LoopNet's service allows subscribers, generally real estate brokers, to post listings of commercial real estate on the Internet. Id. at 546. CoStar, a copyright owner of numerous photographs of commercial real estate, sued LoopNet for direct copyright infringement because CoStar’s copyrighted photographs were posted by LoopNet’s subscribers on LoopNet’s website. Id.

Rejecting the strict liability approach in Playboy Enterprises, Inc. v. Frena, 839 F. Supp. 1552 (M.D. Fla. 1993), the Fourth Circuit held that since LoopNet was simply the owner and manager of a system used by others who were violating CoStar’s copyrights, and was not an actual duplicator itself, the Court found it was not directly liable for copyright infringement. Id.

The Fourth Circuit adopted the standard outlined in Religious Tech. Center v. Netcom, which held that a person must engage in a volitional act of copying in order to be directly liable for infringement, concluding that "Netcom made a particularly rational interpretation of § 106 when it concluded that a person had to engage in volitional conduct — specifically, the act constituting infringement — to become a direct infringer." Id. at 551. The Court also held that the reasoning of the Netcom decision survived the enactment of the DMCA safe harbors. Id. at 555.

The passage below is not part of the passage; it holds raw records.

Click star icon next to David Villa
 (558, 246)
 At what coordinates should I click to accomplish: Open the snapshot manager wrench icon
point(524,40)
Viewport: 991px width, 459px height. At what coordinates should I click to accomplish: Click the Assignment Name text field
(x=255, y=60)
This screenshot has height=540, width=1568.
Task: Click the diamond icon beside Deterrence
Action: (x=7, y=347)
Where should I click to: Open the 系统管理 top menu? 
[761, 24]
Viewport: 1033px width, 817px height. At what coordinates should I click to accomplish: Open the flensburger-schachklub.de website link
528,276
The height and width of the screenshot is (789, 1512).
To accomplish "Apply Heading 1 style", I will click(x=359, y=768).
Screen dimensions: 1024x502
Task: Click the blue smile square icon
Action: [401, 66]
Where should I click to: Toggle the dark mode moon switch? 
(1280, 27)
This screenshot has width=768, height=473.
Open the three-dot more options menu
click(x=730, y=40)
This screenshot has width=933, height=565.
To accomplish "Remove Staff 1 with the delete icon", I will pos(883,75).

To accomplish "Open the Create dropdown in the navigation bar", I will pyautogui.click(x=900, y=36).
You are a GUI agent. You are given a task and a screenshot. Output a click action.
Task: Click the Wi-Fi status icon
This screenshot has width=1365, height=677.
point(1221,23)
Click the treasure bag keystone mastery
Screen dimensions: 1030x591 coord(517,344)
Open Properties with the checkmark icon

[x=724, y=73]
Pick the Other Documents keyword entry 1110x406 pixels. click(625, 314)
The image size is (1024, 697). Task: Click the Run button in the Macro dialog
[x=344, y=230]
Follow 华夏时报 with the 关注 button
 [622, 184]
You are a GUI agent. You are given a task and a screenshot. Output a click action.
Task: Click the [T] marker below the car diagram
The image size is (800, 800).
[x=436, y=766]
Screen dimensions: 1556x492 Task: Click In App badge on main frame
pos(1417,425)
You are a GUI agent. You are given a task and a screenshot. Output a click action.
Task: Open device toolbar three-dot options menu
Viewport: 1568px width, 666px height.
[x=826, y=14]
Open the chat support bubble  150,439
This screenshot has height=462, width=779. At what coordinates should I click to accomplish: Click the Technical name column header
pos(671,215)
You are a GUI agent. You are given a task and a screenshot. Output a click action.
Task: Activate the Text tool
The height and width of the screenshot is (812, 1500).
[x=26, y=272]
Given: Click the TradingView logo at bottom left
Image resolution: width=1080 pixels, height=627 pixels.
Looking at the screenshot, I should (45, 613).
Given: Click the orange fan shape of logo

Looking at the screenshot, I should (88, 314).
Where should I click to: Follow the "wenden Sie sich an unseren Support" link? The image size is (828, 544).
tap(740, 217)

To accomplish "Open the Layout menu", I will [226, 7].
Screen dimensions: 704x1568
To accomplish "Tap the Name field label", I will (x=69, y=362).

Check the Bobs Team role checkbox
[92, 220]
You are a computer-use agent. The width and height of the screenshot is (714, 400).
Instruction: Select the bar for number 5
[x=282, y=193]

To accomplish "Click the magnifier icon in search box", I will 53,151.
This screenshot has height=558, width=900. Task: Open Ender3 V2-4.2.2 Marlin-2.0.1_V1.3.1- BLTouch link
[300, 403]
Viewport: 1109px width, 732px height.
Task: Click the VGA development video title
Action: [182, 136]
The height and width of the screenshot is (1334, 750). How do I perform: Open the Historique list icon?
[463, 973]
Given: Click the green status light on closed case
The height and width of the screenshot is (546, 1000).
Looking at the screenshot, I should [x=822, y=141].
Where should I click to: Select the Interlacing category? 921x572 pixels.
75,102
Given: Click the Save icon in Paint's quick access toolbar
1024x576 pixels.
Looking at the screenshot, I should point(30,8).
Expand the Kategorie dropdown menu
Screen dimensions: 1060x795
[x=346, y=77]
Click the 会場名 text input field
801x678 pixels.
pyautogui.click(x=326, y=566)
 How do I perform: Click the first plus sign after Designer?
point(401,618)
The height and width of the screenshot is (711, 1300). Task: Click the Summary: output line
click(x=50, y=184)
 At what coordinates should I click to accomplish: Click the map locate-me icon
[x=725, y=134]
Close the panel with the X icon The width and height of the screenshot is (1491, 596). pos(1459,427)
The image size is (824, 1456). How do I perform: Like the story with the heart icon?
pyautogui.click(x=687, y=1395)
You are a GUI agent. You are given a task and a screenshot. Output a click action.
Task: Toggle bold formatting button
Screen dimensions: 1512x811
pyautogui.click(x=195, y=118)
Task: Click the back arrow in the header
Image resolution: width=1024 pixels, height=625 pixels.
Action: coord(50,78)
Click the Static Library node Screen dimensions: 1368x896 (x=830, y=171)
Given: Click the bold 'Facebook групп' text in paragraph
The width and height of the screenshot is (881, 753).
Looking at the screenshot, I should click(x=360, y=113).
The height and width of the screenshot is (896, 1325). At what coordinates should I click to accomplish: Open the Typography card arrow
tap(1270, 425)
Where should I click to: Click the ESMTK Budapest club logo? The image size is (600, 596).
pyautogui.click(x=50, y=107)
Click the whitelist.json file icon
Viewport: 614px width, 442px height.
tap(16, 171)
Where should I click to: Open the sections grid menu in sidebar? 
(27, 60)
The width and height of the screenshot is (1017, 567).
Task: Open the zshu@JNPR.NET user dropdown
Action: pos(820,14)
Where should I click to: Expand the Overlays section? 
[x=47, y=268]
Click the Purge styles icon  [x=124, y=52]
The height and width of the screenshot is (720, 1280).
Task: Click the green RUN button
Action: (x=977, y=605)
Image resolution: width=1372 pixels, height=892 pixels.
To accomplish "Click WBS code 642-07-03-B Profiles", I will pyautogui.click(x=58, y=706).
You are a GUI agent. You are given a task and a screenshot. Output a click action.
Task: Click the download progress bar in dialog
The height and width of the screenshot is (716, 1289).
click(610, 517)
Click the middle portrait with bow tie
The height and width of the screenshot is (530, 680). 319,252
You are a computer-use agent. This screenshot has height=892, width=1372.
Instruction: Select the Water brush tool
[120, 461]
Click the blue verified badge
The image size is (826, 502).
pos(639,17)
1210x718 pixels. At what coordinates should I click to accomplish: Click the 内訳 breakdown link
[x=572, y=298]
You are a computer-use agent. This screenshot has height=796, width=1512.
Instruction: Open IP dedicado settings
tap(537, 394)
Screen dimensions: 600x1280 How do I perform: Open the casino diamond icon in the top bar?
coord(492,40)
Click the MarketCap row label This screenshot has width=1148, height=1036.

Distinguishing secondary liability, the Court held that direct infringement of the Copyright Act "requires conduct by a person who causes in some meaningful way an infringement," noting that the Act describes "only the party who actually engages in infringing conduct — the one who directly violates the prohibitions." Id. at 549-550.

Because Loopnet was “passively storing material at the direction of users in order to make that material available to other users upon their request,” the court determined it was not engaging in “copying.” Id. at 555. LoopNet engaged in a brief review and chose to block certain photographs, but "this conduct, which takes only seconds, does not amount to 'copying,' nor does it add volition to LoopNet’s involvement in storing the copy." Id. at 556.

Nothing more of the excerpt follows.